| Teks Sumber |
::::::::

Kamis, 06 November 2014

PAROPO : Ilustrasi kampung budaya

Ilustrasi kampung budaya
Paropo Makassar Diusulkan Jadi Kampung Budaya
"Ditunjuknya Kelurahan Paropo sebagai kampung budaya tidak sebatas rekayasa destinasi pariwisata. Melainkan nilai budaya warga daerah itu harus terbentuk sesuai adat istiadat masyarakatnya sendiri,"

Kelurahan Paropo Kecamatan Panakukang, Makassar,Sulawesi Selatan, diusulkan ke Kementerian Pariwisata dan Ekonomi Kreatif menjadi kampung budaya guna mendukung program pengembangan 900 desa dan kampung wisata 2012 mendatang.

"Ditunjuknya Kelurahan Paropo sebagai kampung budaya tidak sebatas rekayasa destinasi pariwisata. Melainkan nilai budaya warga daerah itu harus terbentuk sesuai adat istiadat masyarakatnya sendiri," kata Akademisi Universitas Negeri Makassar (UNM) Ahyar Anwar di Makassar, Kamis (3/11).

::::::::

| Data Tersedia |
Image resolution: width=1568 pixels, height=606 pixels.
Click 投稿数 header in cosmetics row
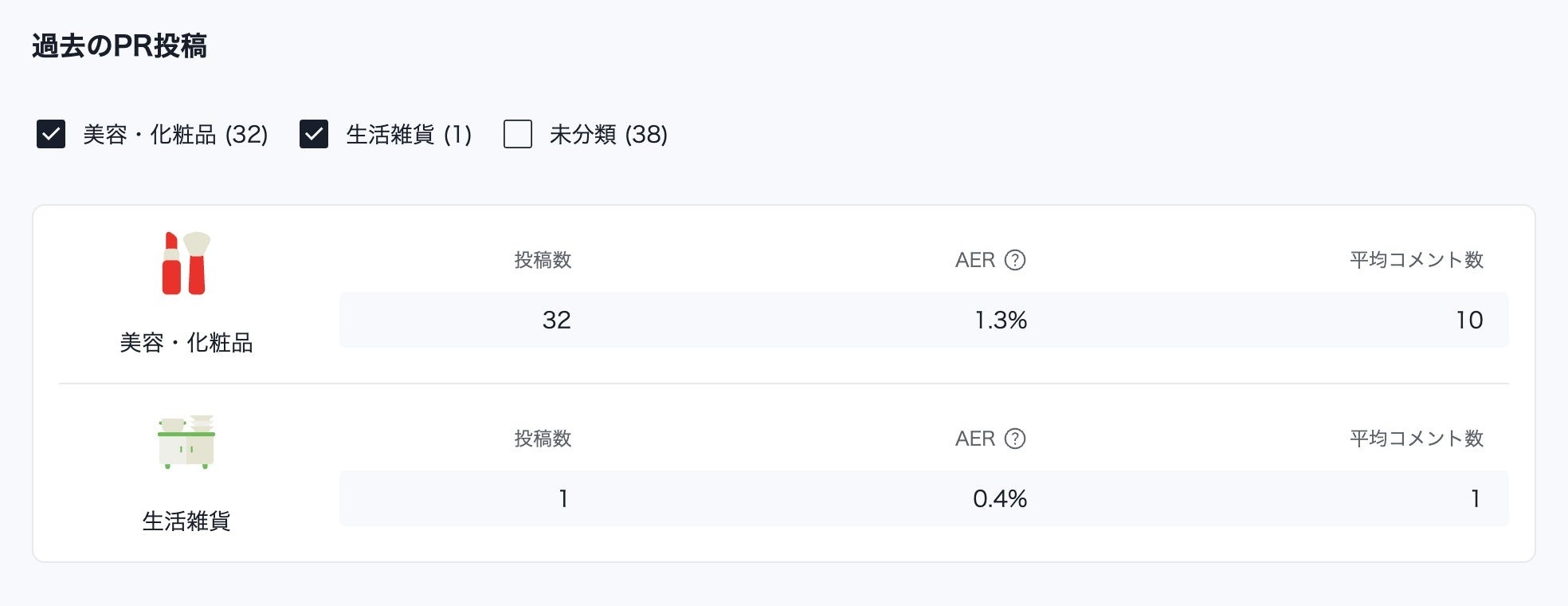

::::::::

| Tugas 1 |
Menurut teks tentang Kelurahan Paropo, ke kementerian mana Paropo diusulkan menjadi kampung budaya?
| Tugas 2 |
Tulis ulang bagian teks tentang Kelurahan Paropo dari "PAROPO : Ilustrasi" sampai "wisata 2012 mendatang.", termasuk kedua bagian itu.
| Tugas 3 |
Teruskan teks tentang Kelurahan Paropo setelah kalimat terakhirnya.
Materi di atas tidak ada hubungannya dengan teks tentang Kelurahan Paropo.

| Jawaban 1 |
Kementerian Pariwisata dan Ekonomi Kreatif.

| Jawaban 2 |
PAROPO : Ilustrasi kampung budaya

Ilustrasi kampung budaya
Paropo Makassar Diusulkan Jadi Kampung Budaya
"Ditunjuknya Kelurahan Paropo sebagai kampung budaya tidak sebatas rekayasa destinasi pariwisata. Melainkan nilai budaya warga daerah itu harus terbentuk sesuai adat istiadat masyarakatnya sendiri,"

Kelurahan Paropo Kecamatan Panakukang, Makassar,Sulawesi Selatan, diusulkan ke Kementerian Pariwisata dan Ekonomi Kreatif menjadi kampung budaya guna mendukung program pengembangan 900 desa dan kampung wisata 2012 mendatang.

| Jawaban 3 |
"Jangan sampai masyarakat membuat atraksi budaya hanya untuk kepentingan wisatawan saja, sehingga bertanya tentang budaya daerah itu, warganya sendiri tidak tahu," lanjutnya.

Menurut dia, budaya yang bersifat alami lebih memiliki nilai ketimbang terbentuk dari sebuah rekayasa untuk menarik kunjungan wisatawan.

Meski begitu, Ahyar mengakui, untuk membentuk budaya secara alami memakan proses cukup lama. Namun, tambahnya, nilai budaya alami jauh lebih menguntungkan. Apalagi, masyarakat juga bisa menjaga dan melestarikan budaya turun temurunnya.

Hal senada dikatakan Akademisi Akpar Makassar, Dr. Faried Said. Menurutnya, budaya yang terbentuk dari lingkungan masyarakat memiliki nilai jual besar bagi wisatawan.

"Ini sebuah produk yang cukup diminati para wisatawan asing," ucap dia.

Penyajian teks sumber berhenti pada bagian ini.